#### [Extract provided]
****
LS: Since I came here [San Diego] in 2000, I had lost about 20 pounds and had been pretty level at that weight. But then I noticed that over the past six months, I was creeping back up. So after my New Year’s resolution I have lost about 20 pounds since January 1.
X: What was most surprising to you, when you started quantifying your diet? I imagine that some of this might be generalizable to a lot of people who eat similar foods.
LS: If you don’t get quantitative, you’re lost. Your illusion of whether you’re eating a lot or a little of something isn’t accurate. So what I do is occasionally sit down, and spend hours and hours of time making comprehensive measurements. Working with guidance from my doctor, I took 12 days randomly, when I knew I would be at home, and created a food intake spreadsheet. I recorded how many grams or how many teaspoons of everything that went into my mouth. Then you go on-line to the USDA. They have a great database, in which you can translate the grams of carrots, or that many teaspoons of olive oil, into the grams of fat, carbohydrates and protein, but also grams of sugar, fiber, sodium, and all the vitamins. Then after 12 days you take an average daily food intake and look at the total calories, the percentage that were from protein, fat, and carbohydrate, whether you are getting enough fiber, etc. The next stage I will take that database for these 12 days and spend a few hours looking across the vitamin sector intake to get an idea where I’m under and over the recommended allowance. These numbers might indicate that I need supplements, for instance.
But the point is, trust your instruments. You cannot fly blind and have a good outcome.
****
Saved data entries
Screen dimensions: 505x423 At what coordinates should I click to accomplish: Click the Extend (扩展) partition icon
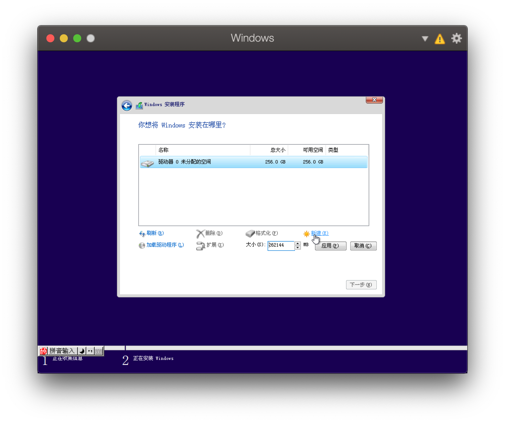(x=201, y=245)
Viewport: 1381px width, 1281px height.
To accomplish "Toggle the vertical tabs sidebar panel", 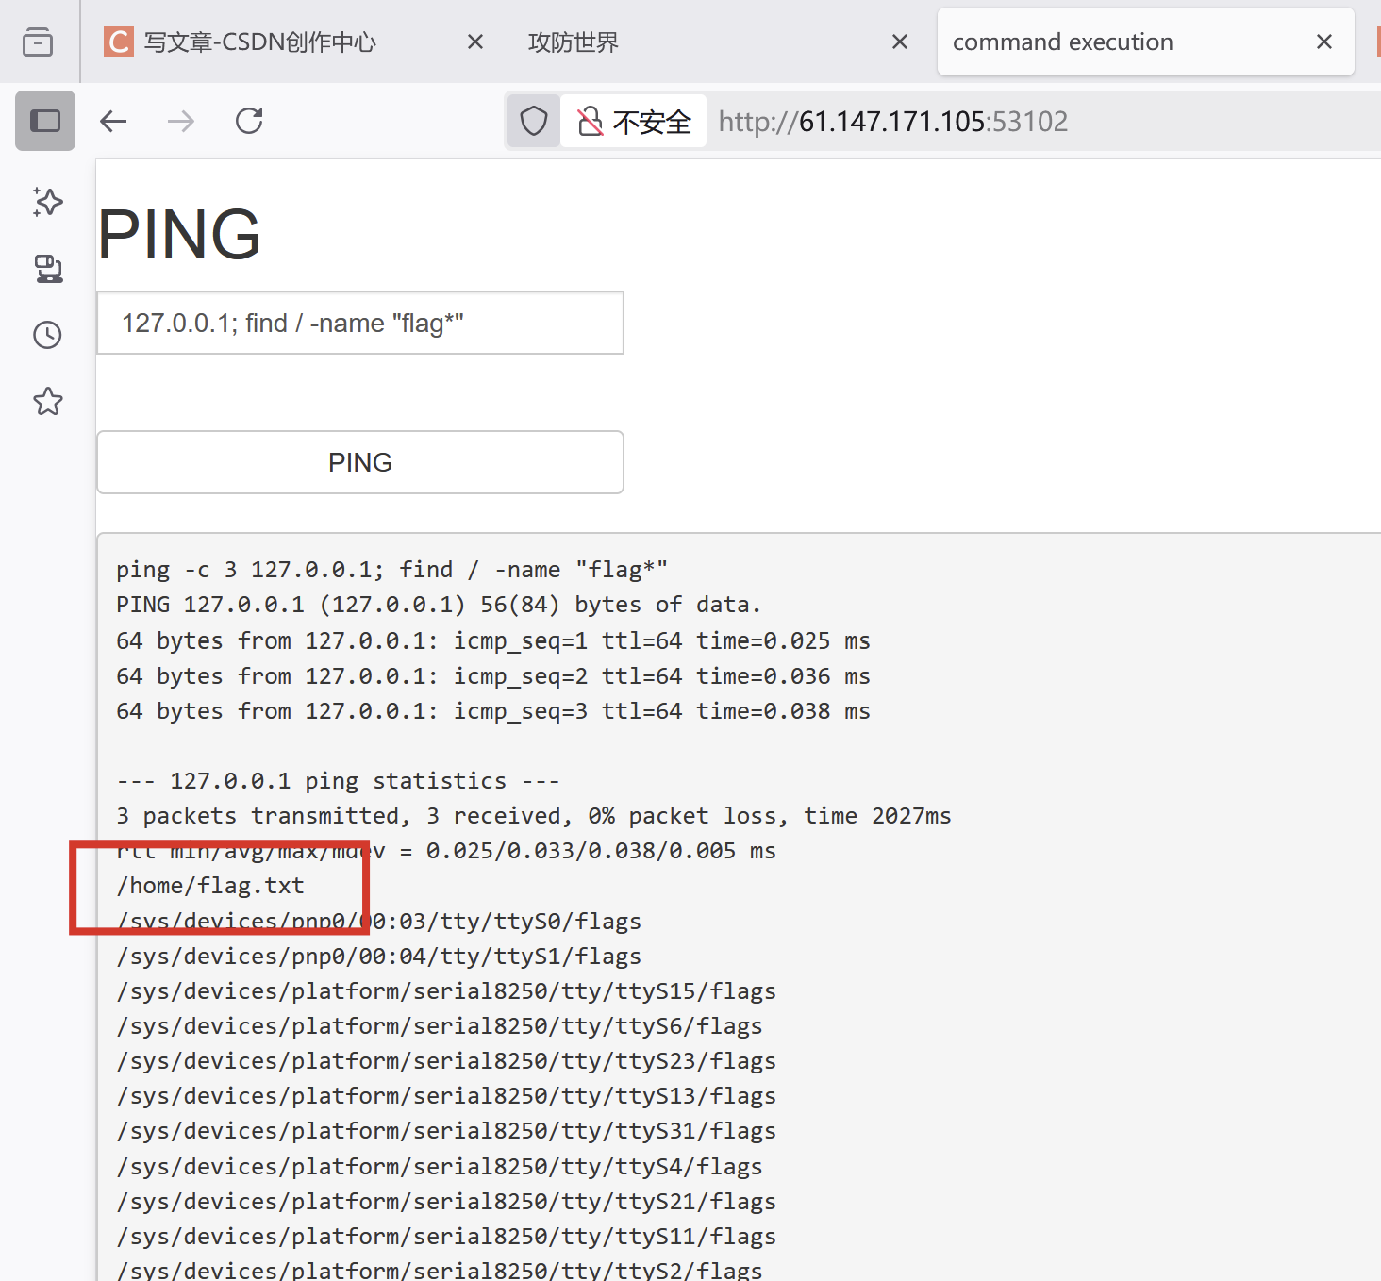I will tap(44, 121).
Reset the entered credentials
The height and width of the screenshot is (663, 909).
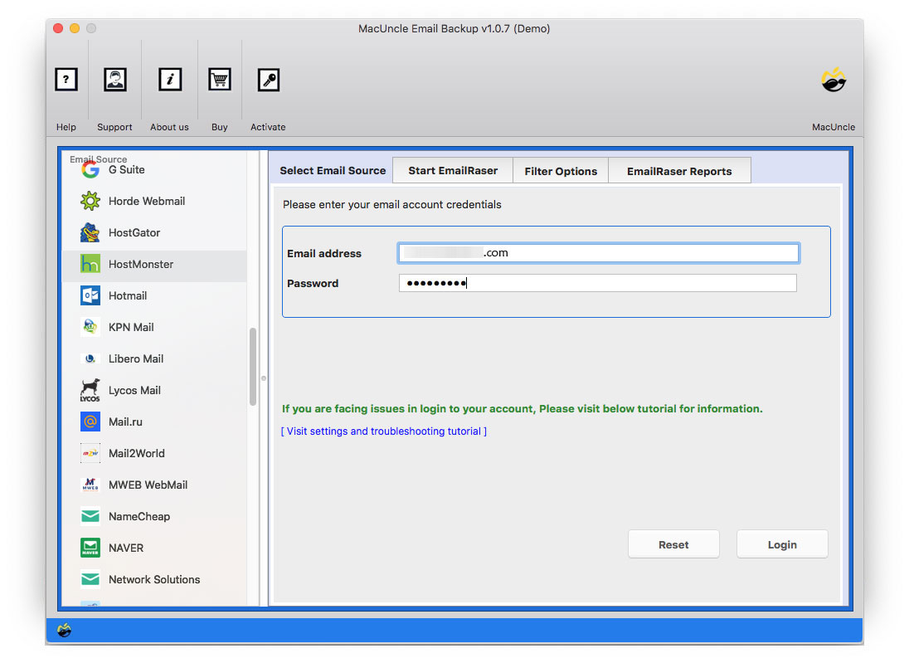point(673,544)
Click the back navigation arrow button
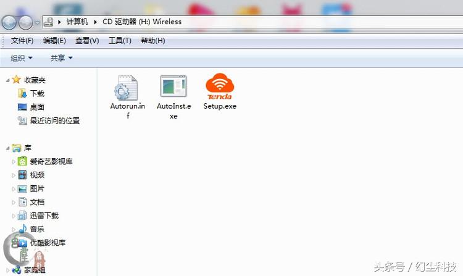Image resolution: width=463 pixels, height=276 pixels. click(x=9, y=22)
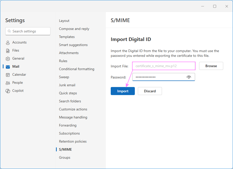Select the People settings icon
Viewport: 233px width, 169px height.
8,82
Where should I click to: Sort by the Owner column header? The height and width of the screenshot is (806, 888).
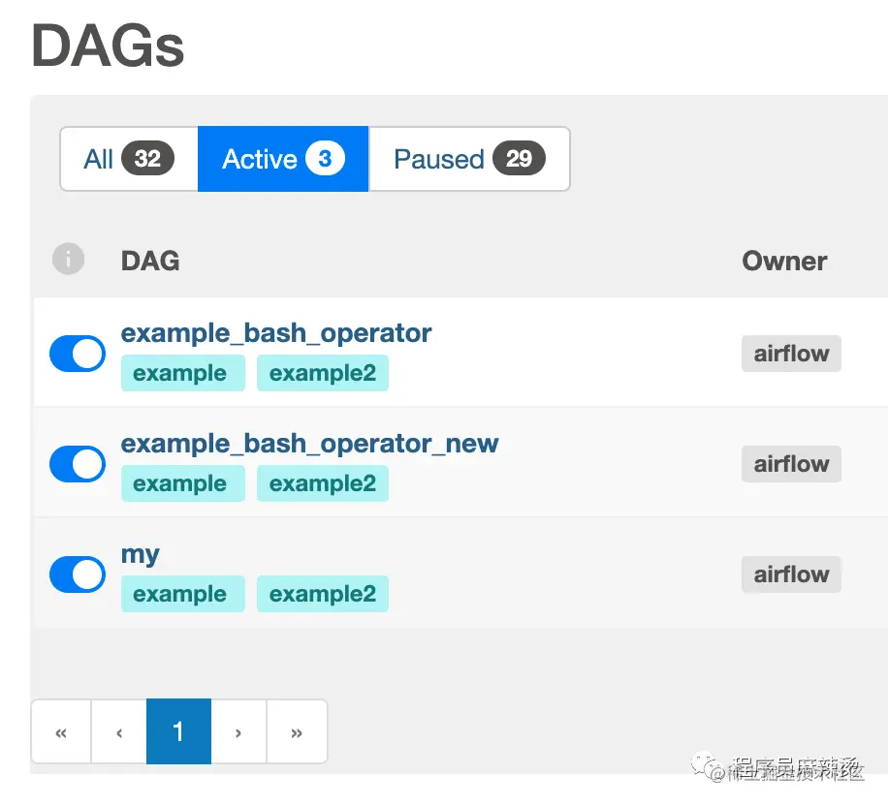coord(784,261)
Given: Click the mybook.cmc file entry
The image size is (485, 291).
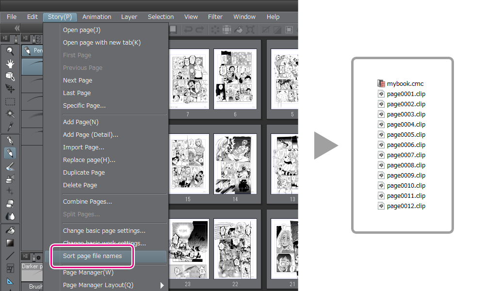Looking at the screenshot, I should pos(405,84).
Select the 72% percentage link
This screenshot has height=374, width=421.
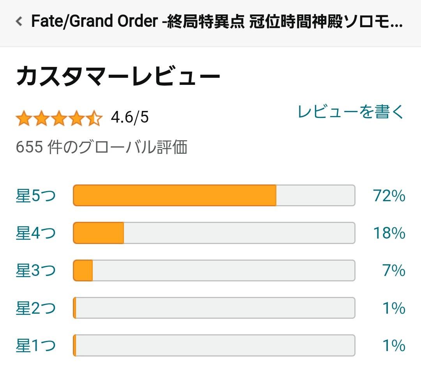[389, 195]
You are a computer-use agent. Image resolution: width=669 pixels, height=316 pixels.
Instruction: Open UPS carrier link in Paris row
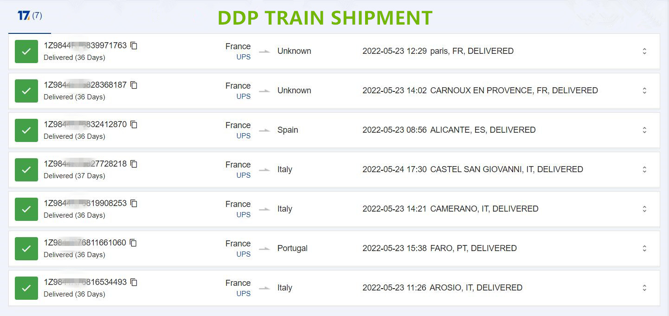pos(243,57)
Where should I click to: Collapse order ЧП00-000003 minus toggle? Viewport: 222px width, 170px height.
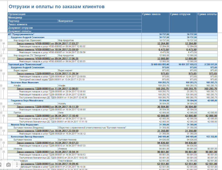coord(4,49)
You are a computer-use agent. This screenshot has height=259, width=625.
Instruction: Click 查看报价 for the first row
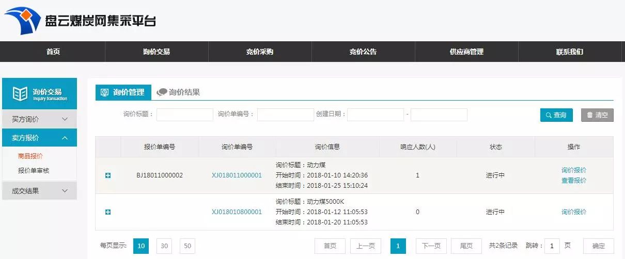573,181
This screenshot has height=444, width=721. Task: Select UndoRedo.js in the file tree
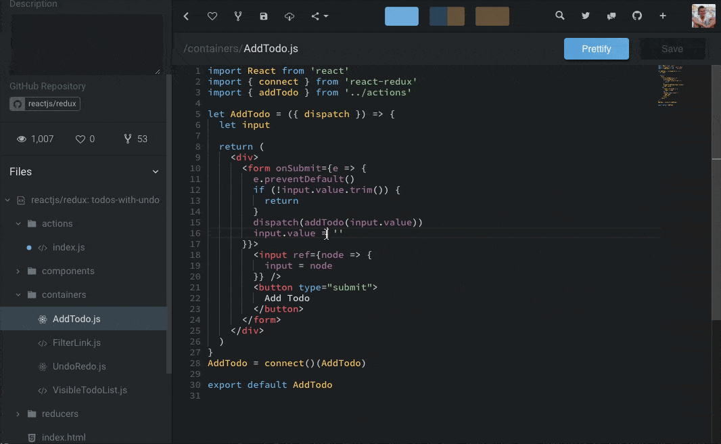[x=79, y=366]
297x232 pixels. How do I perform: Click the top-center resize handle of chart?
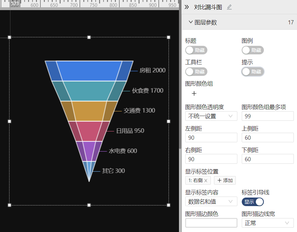coord(89,37)
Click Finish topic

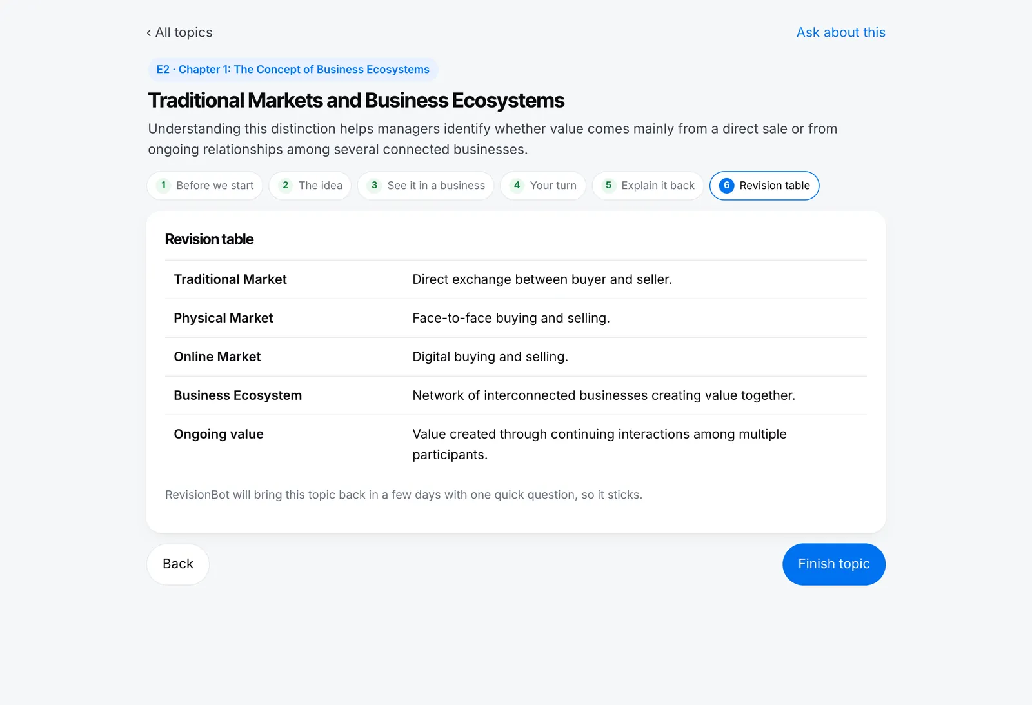coord(834,564)
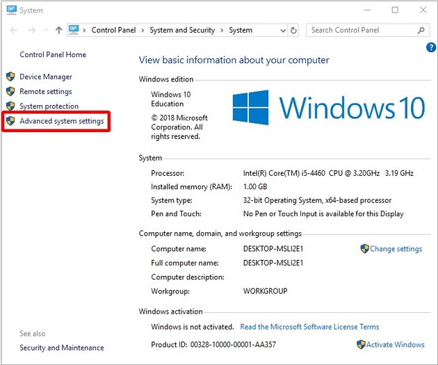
****
#### [Tasks]
A - In the diet-tracking interview, for how many days did LS record everything eaten in a food intake spreadsheet?
B - Carry on the diet-tracking interview from the point where it ends.
The listing is separate material and has no connection to the diet-tracking interview.

#### [Per-task answers]
A - LS recorded food intake for 12 days.

B -
X: It sounds like a lot of work. And not something the average American will want to do. What needs to happen before people start thinking more quantitatively about their wellness?
LS: If you look at the obesity epidemic in America, it’s clear that a lot of people don’t want to do work when it comes to measuring their nutrition, and look what happens. If you’re not going to take personal responsibility for the state of your body, then you may well end up with a body that is much less healthy than it could be.
There are a few simple rules. Stop eating sugar and drinking soft drinks. Stop eating refined flour. Both of these spike your glucose-insulin system. Because they are “flash energy” sources, your blood detects it has enough glucose and your brain tells your body to store everything else in your stomach in fat cells for the future. Then in a short time the flash source of glucose is gone and your brain tells you that you need more food. It’s a vicious cycle. Those two things are, I would say, about 80 percent of the problem. Second, cut your portions down by a factor of two. If you do those things, you have given yourself a chance to get control back of your body. Then you can begin to read and learn about the types of food you are eating. But those are the most important rules to get you started.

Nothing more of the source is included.